The ALJ gave Dr. Shujaat's opinion "little weight for the same reasons described above in connection with Ms. Valdez's opinions." AR 48. As explained above, the ALJ did not provide clear and convincing reasons supported by substantial evidence in the record for rejecting Dr. Valdez's opinions, nor is her explanation sufficient to discount Dr. Shujaat's treating opinion.

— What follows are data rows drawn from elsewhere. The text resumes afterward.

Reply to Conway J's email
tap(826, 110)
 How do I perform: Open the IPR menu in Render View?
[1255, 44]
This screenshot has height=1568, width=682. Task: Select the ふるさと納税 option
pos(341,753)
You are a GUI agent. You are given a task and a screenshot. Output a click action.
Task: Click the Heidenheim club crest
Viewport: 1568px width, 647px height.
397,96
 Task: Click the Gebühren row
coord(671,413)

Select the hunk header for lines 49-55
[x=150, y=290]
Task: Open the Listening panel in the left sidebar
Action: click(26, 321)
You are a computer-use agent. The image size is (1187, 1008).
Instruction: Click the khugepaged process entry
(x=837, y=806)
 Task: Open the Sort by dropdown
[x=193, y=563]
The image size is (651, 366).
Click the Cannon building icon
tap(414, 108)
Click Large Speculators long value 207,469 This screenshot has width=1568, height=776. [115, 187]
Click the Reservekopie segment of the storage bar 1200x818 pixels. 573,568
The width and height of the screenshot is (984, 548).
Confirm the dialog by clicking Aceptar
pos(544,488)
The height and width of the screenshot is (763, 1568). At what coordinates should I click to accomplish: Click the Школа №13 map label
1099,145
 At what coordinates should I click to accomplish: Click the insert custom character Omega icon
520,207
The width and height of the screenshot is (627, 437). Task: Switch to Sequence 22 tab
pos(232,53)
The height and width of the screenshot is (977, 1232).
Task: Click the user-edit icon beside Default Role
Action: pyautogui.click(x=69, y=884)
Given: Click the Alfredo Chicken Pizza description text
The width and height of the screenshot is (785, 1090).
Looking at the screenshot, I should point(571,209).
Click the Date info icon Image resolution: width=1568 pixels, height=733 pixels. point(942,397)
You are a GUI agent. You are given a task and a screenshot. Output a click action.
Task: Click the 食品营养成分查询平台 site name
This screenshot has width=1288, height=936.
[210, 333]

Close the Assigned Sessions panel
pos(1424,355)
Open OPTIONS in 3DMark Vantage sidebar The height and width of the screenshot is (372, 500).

B. The ALJ's Weighing of the VA Disability Rating
As explained above, on July 12, 2011, the VA awarded the Plaintiff a 100% service connection disability for her PTSD, effective February 17, 2010. AR 305. By letter dated March 26, 2012, the VA confirmed that Plaintiff "was rated 100% permanent and totally disabled effective February 17, 2010." AR 300.
1. Legal Standard
Ordinarily, an ALJ must give a VA determination great weight "because of the marked similarity between [the VA and Social Security Administration] disability programs." McCartey v. Massanari, 298 F.3d 1072, 1076 (9th Cir. 2002) (reversing a denial of benefits because the ALJ "failed to consider the VA finding and did not mention it in his opinion"). However, "[b]ecause the VA and SSA criteria for determining disability are not identical," an ALJ may give less weight to a VA determination when she provides "persuasive, specific, valid reasons for doing so that are supported by the record." Id.; see also Valentine v. Comm'r Soc. Sec. Admin., 574 F.3d 685, 695 (9th Cir. 2009).
2. Analysis
Plaintiff argues that the ALJ erred because she did not afford the VA disability determination the proper weight. The ALJ considered the VA determination and accorded it "little weight." AR 48. The ALJ explained that she did so for three reasons: 1) the VA did not specify actual work-related limitations; 2) the VA disability standards differ from the SSA disability standards; and 3) the VA determination did not have the benefit of more recent medical treatment records, which showed an improvement in Plaintiff's mental health. AR 48.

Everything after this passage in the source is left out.